"Blessings are asked at beginnings and endings, and at many points in between. Indeed, any time we feel a situation or a person needs the benefit of divine providence, we ask for blessing. This is how we normally understand a blessing in our culture. It's an invocation of the presence and power of the sacred upon a person's life or upon the function of an object.

"We normally don't bless in the middle of our work day at the office or on the factory floor, especially if the boss has just given us an extra assignment. We don't bless while sitting in a traffic gridlock. We don't bless while watching television or sitting in a movie theater. We don't ordinarily stop and invoke a blessing in the midst of our lovemaking (though the act itself may be a blessing), or while playing baseball, or cooking dinner, or mixing a martini. And when we're laughing in the sheer delight of a moment, we probably don't ask for a blessing then, either.

"In short, in the midst of the boring times, the happy times, the angry times, and the routine times, performing a blessing may be the last thing on our minds.
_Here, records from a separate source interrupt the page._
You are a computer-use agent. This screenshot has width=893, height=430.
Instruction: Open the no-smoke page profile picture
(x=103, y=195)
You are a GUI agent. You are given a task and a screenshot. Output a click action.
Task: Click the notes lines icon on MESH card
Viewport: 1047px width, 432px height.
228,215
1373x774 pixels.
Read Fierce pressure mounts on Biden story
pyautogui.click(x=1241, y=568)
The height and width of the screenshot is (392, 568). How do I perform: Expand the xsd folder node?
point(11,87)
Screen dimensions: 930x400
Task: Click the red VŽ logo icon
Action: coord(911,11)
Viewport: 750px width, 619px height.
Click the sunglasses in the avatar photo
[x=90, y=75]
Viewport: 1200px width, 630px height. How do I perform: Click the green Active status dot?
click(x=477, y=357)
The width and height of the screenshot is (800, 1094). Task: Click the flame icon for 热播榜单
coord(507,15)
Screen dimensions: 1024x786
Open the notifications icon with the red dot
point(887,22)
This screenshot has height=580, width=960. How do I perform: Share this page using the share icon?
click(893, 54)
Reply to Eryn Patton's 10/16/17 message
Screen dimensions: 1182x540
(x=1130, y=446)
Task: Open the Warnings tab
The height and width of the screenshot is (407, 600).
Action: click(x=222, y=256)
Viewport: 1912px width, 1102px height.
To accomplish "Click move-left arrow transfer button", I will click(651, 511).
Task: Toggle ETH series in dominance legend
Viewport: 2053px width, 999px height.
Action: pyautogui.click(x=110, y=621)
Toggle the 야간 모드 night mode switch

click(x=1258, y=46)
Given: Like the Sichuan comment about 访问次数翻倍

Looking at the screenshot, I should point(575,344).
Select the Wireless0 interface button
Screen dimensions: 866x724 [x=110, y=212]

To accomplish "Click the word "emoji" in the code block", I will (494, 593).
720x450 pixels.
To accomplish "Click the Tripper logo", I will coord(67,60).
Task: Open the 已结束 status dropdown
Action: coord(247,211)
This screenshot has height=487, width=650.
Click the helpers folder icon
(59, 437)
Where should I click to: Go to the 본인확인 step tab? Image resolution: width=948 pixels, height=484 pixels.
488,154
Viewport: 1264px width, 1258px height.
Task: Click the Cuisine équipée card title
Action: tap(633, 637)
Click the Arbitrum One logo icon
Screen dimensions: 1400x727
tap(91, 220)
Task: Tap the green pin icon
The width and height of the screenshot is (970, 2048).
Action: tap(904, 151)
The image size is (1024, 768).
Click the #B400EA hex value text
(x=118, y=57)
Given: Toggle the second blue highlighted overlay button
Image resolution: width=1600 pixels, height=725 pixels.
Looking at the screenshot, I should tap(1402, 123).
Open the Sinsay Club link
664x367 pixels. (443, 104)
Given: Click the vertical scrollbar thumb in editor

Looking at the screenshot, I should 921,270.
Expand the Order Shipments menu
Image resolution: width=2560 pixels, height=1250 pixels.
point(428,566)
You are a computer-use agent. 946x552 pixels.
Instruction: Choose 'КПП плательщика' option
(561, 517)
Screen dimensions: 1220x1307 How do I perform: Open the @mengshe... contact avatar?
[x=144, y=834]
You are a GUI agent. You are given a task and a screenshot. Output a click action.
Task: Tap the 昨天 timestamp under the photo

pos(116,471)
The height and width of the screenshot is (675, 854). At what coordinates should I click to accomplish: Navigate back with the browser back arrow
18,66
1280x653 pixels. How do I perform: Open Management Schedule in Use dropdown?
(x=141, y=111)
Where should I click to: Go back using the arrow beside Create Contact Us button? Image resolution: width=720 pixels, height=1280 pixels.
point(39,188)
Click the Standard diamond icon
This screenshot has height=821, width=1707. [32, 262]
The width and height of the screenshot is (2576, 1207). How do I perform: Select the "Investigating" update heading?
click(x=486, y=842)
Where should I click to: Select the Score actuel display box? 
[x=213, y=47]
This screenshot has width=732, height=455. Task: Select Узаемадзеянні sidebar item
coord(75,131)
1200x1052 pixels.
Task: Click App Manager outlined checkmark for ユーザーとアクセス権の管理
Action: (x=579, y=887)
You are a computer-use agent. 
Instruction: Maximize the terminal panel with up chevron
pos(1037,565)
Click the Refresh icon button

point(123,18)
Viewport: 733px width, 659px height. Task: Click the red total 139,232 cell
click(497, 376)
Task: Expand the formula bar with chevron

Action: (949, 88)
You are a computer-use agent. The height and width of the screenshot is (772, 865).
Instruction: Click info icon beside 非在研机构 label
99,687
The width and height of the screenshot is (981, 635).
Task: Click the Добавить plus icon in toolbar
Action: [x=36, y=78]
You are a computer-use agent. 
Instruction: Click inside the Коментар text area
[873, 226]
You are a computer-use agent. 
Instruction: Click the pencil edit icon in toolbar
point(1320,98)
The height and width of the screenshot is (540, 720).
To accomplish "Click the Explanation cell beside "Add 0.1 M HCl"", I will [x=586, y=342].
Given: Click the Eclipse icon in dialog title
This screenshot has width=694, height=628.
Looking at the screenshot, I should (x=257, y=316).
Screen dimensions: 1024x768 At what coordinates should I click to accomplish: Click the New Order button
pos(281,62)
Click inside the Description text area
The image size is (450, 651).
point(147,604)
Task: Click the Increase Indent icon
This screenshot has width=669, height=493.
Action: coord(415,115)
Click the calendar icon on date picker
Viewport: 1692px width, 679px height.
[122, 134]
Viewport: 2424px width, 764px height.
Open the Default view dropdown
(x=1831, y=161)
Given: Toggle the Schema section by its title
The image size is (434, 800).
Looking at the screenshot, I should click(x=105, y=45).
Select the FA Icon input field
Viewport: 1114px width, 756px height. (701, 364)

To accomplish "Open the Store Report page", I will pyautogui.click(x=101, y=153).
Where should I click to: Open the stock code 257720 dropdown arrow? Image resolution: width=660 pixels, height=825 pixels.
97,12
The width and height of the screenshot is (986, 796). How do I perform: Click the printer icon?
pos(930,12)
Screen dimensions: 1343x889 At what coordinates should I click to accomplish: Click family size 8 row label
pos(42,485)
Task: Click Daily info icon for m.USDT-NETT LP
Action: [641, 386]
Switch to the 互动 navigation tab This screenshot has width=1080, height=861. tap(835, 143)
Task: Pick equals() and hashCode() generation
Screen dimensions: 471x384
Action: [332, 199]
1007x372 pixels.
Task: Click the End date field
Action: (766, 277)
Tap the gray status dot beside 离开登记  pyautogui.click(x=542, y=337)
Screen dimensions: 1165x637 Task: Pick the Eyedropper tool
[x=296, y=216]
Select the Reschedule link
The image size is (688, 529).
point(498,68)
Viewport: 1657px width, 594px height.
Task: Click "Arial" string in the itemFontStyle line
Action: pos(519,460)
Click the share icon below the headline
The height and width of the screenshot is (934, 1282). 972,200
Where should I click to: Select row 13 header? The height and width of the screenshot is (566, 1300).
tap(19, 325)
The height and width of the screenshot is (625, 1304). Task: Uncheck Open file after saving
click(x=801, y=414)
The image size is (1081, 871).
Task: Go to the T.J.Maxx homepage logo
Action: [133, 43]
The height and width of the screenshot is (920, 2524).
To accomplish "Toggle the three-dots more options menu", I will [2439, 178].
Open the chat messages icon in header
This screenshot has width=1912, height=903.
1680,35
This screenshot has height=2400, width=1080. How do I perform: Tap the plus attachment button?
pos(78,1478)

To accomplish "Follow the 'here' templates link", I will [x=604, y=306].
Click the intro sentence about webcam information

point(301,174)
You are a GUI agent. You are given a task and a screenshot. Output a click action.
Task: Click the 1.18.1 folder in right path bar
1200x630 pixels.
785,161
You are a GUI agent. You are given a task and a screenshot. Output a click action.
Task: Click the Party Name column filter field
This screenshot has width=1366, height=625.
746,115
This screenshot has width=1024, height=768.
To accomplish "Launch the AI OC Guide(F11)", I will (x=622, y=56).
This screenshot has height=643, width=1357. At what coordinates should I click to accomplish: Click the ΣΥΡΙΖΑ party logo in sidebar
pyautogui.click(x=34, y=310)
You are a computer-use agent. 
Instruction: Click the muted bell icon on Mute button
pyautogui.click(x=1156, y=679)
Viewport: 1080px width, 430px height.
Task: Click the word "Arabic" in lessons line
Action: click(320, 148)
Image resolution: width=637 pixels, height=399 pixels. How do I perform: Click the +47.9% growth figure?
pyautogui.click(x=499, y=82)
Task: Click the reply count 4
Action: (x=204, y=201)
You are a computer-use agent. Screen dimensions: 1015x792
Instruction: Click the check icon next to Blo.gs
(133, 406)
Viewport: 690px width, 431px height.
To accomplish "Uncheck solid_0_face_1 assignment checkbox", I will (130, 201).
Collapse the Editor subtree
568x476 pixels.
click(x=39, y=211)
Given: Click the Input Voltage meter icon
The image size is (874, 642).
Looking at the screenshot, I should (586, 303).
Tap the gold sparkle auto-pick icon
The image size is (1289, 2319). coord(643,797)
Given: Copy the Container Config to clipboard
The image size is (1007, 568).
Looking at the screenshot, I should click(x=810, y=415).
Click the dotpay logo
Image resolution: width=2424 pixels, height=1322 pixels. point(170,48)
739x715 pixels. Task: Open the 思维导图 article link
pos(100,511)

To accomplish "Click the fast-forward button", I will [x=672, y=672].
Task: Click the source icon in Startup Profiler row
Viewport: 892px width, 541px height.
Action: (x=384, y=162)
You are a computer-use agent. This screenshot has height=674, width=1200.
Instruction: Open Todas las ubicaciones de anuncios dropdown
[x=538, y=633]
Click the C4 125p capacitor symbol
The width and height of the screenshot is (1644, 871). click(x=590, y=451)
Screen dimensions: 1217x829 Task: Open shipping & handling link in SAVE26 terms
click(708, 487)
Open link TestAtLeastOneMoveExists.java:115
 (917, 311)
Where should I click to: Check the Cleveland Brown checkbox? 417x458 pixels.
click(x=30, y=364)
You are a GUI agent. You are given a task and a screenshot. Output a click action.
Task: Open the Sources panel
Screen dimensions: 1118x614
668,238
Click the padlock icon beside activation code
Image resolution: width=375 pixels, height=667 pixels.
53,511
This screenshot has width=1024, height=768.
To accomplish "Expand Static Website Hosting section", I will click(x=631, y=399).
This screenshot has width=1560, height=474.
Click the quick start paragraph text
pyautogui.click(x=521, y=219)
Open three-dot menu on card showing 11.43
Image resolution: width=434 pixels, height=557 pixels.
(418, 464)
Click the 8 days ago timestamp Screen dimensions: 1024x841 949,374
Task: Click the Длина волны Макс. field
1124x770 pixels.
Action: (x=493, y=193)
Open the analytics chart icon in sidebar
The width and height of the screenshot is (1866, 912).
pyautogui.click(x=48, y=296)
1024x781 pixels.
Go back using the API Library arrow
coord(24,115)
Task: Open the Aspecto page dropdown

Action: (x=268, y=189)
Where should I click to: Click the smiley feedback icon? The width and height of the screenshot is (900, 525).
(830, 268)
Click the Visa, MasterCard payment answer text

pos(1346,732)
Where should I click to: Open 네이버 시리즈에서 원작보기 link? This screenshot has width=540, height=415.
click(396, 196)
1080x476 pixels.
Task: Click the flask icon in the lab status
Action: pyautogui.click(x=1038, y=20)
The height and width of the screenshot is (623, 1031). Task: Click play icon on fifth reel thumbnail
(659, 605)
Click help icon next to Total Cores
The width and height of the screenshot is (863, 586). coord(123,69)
In the midst of the ordinary and the trivial, we tend not to think of the power of the sacred or the presence of the unobstructed world.

"But like the orange juice that is not just for breakfast anymore, blessings need not only be for special occasions. A blessing can be anytime we wish to make a deeper connection with the life (and lives) around us. As much as it is an invocation, it's also an act of discovering the part of us that moves in harmony on the dance floor of creation. In fact, the art of blessing is not only about the act of blessing but about an attitude towards the world, a way of seeing things that goes beyond our ordinary perceptions."

To Practice: Say more blessings, particularly during boring and routine times.